Disclosure of Invention

Objects of the invention

The purpose of the invention is: the multi-channel continuous zooming camera device is used as a main sensor component of the airborne multi-spectral reconnaissance equipment, can distinguish and identify the camouflage target from the adaptive background of the camouflage target within a working distance, and is used for executing real-time reconnaissance and battlefield monitoring tasks on the battle target of an enemy.

(II) technical scheme

In order to solve the above technical problem, the present invention provides a multi-channel continuous zoom camera device suitable for an airborne multi-spectral reconnaissance apparatus, comprising: the optical bench 5, and the continuous zoom lens 1, the light splitting component 2, the optical filter component 3 and the detector component 4 which are fixed on the optical bench 5; the front ends of the four channels share the continuous zoom lens 1, the whole wave band is divided into four channels by the light splitting component 2 at the back, the optical filter component 3 comprises four groups of optical filter modules which respectively filter the light of the four channels, and each group of optical filter module comprises an optical filter disc and a plurality of optical filters arranged on the optical filter disc; the detector assembly 4 comprises four detectors with different wave bands and is used for detecting light of four channels; incident light is incident from the continuous zoom lens 1, is divided into four wave bands by the light splitting component 2, and is imaged on four detectors respectively through a relay lens group in the light splitting component 2, a light filtering module is arranged in front of each detector, and light filters with different wavelengths are switched by rotating a light filtering disc in the using process, so that the acquisition of four-channel multispectral continuous view field scenery is realized.

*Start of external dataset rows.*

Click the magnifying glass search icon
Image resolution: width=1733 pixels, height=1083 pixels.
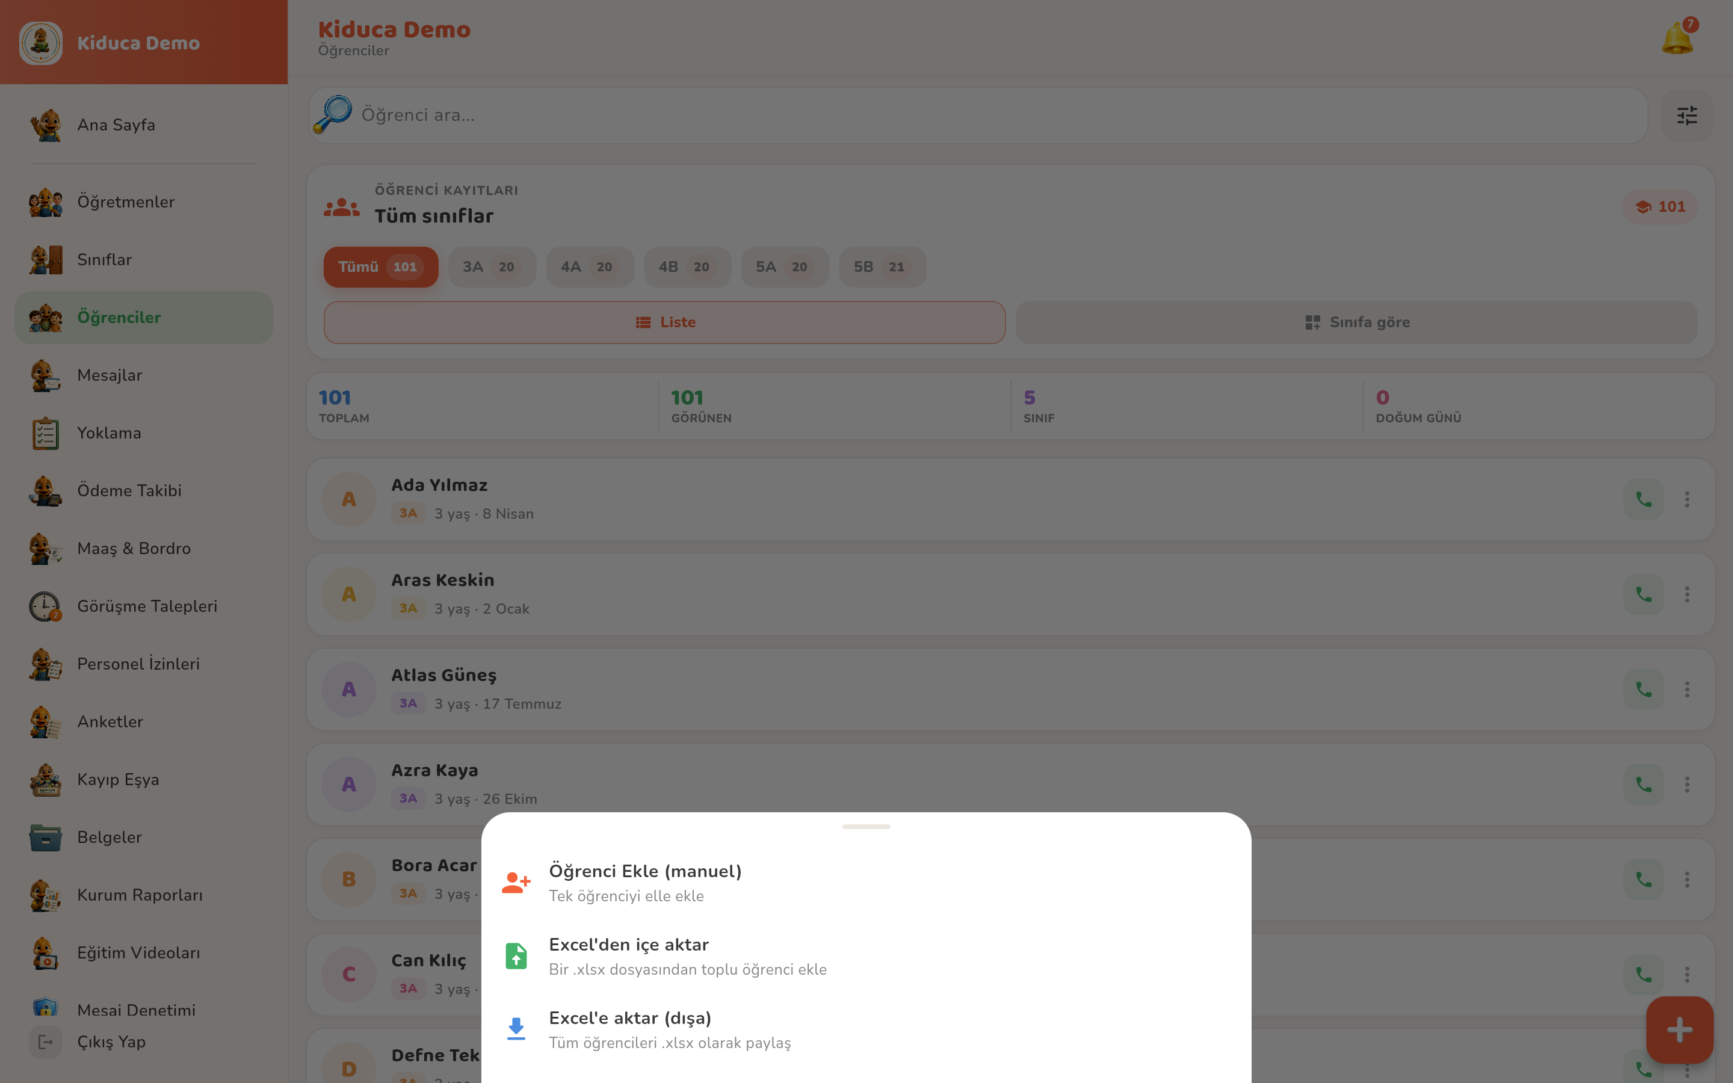click(333, 115)
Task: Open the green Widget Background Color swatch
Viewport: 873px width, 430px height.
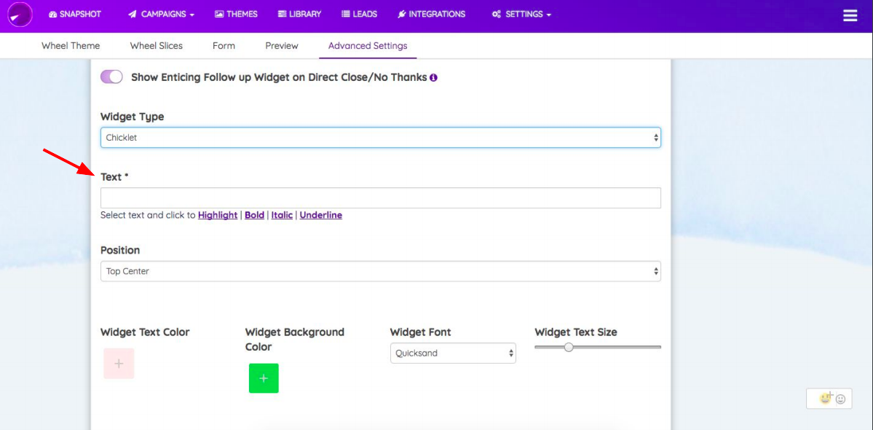Action: click(264, 378)
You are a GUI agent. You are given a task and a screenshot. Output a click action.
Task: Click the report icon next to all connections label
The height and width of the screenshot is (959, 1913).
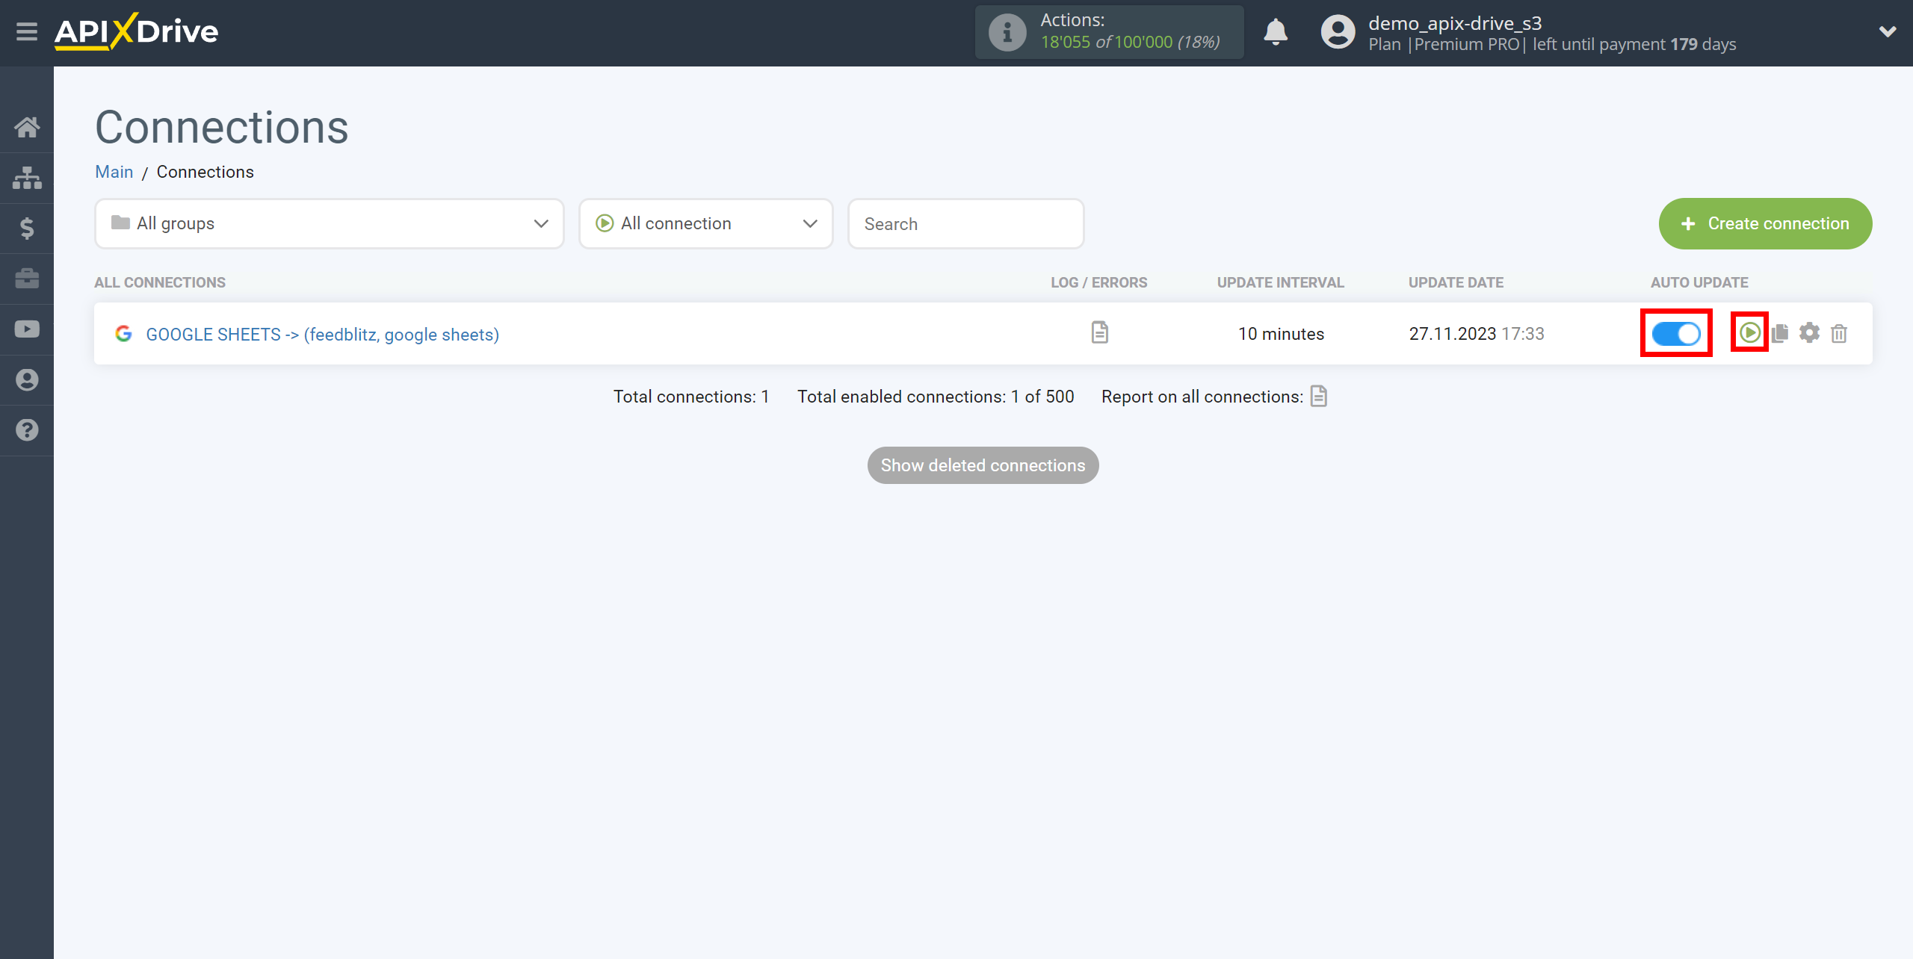[x=1319, y=397]

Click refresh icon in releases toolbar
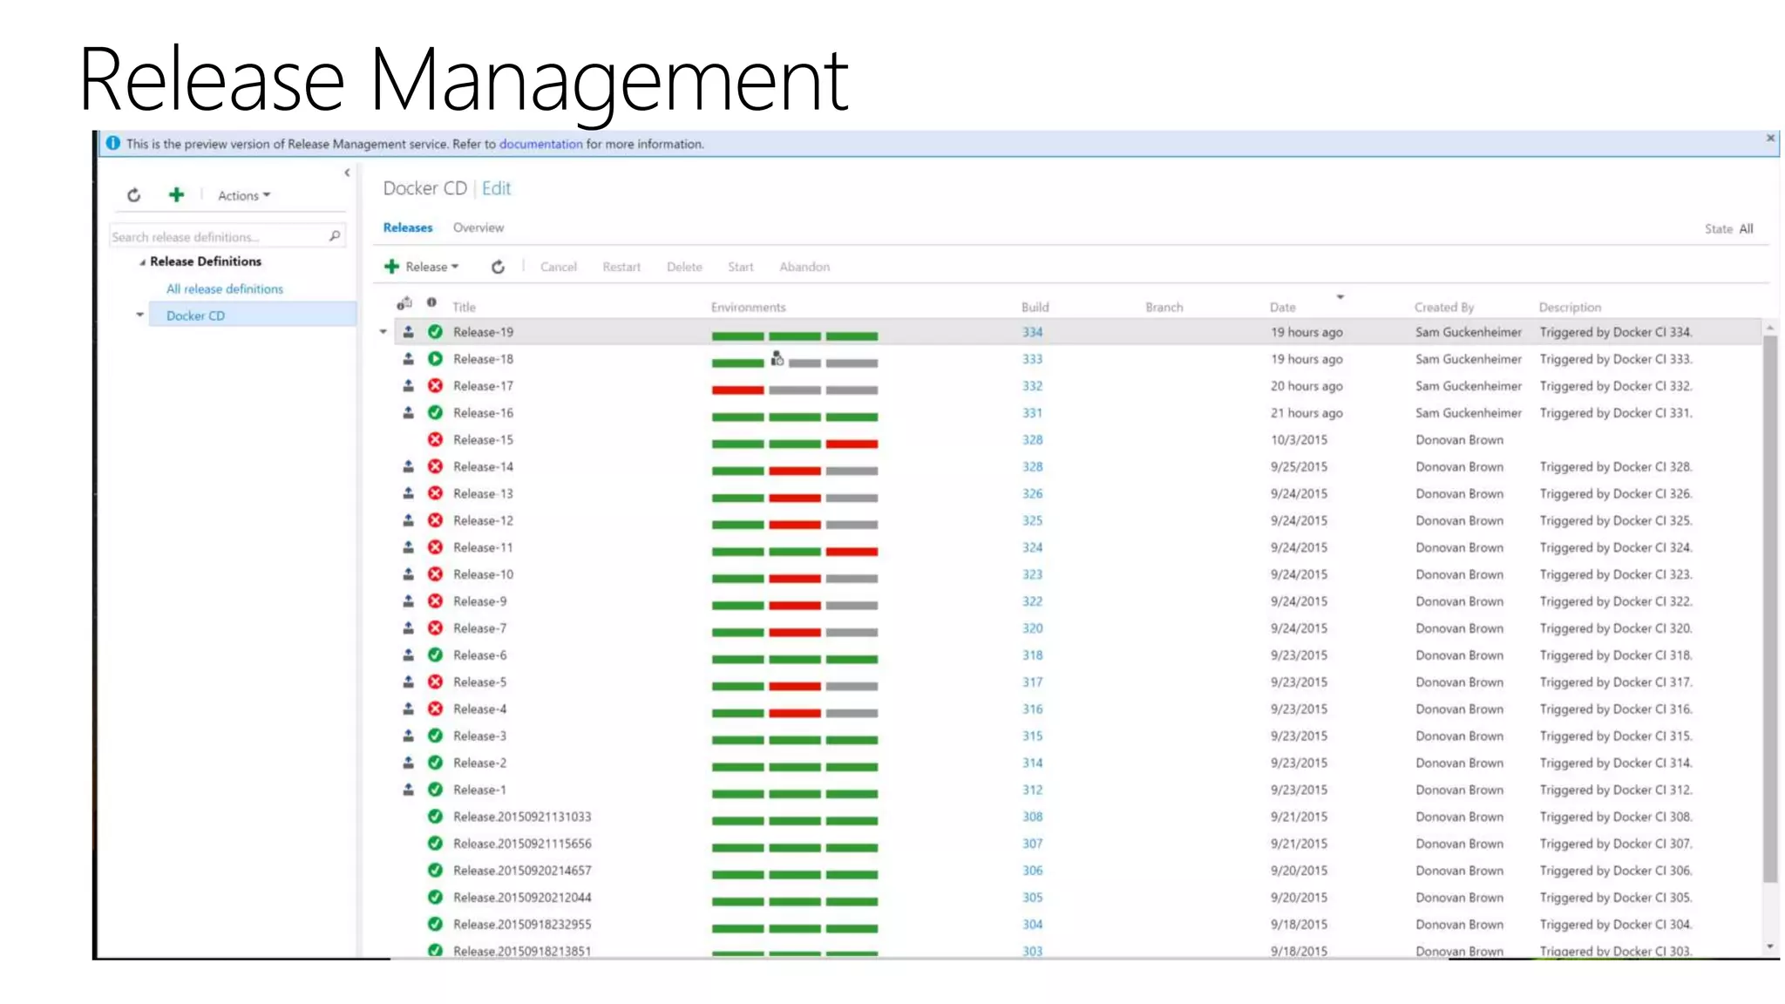[x=498, y=267]
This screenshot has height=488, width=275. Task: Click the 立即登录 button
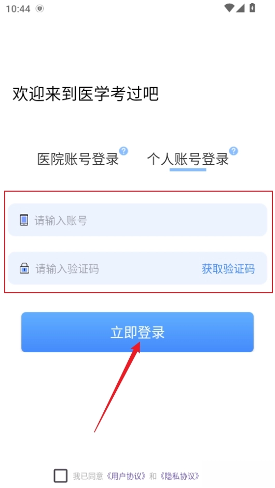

The zoom lens system comprises a continuous zoom lens 1 and a zoom lens system, wherein the continuous zoom lens 1 comprises a front fixed group 1-1, a zoom lens group 1-2, a compensation lens group 1-3, a rear fixed group 1-4, a motor assembly 1-5, a curve sleeve 1-6, a main lens cone 1-7 and a cylindrical guide rail 1-10; the front fixing group 1-1 and the rear fixing group 1-4 are respectively arranged at the front end and the rear end of the main lens cone 1-7; three cylindrical guide rails 1-10 are uniformly arranged in the main lens barrel 1-7 at intervals and are marked as a guide rail I, a guide rail II and a guide rail III, the zoom lens group 1-2 penetrates through the guide rail I and the guide rail II, and the compensation lens group 1-3 penetrates through the guide rail I and the guide rail III; the main lens cone 1-7 is externally sleeved with a curve sleeve 1-6, a zoom lens group curve groove and a compensating lens group curve groove are arranged on the curve sleeve 1-6 along the length direction, a first bulge is arranged on the periphery of the zoom lens group 1-2 and is embedded into the zoom lens group curve groove, a second bulge is arranged on the periphery of the compensating lens group 1-3 and is embedded into the compensating lens group curve groove; the motor component 1-5 is arranged on the front end side face of the main lens cone 1-7, the motor component 1-5 drives the curve sleeve 1-6 to rotate through the gear transmission component, and when the curve sleeve 1-6 rotates, the variable-power lens group 1-2 and the compensation lens group 1-3 are driven to slide, rub and move back and forth along the cylindrical guide rail 1-10, namely, the rotary motion of the curve sleeve 1-6 is converted into the parallel movement of the variable-power lens group 1-2 and the compensation lens group 1-3 along the optical axis direction.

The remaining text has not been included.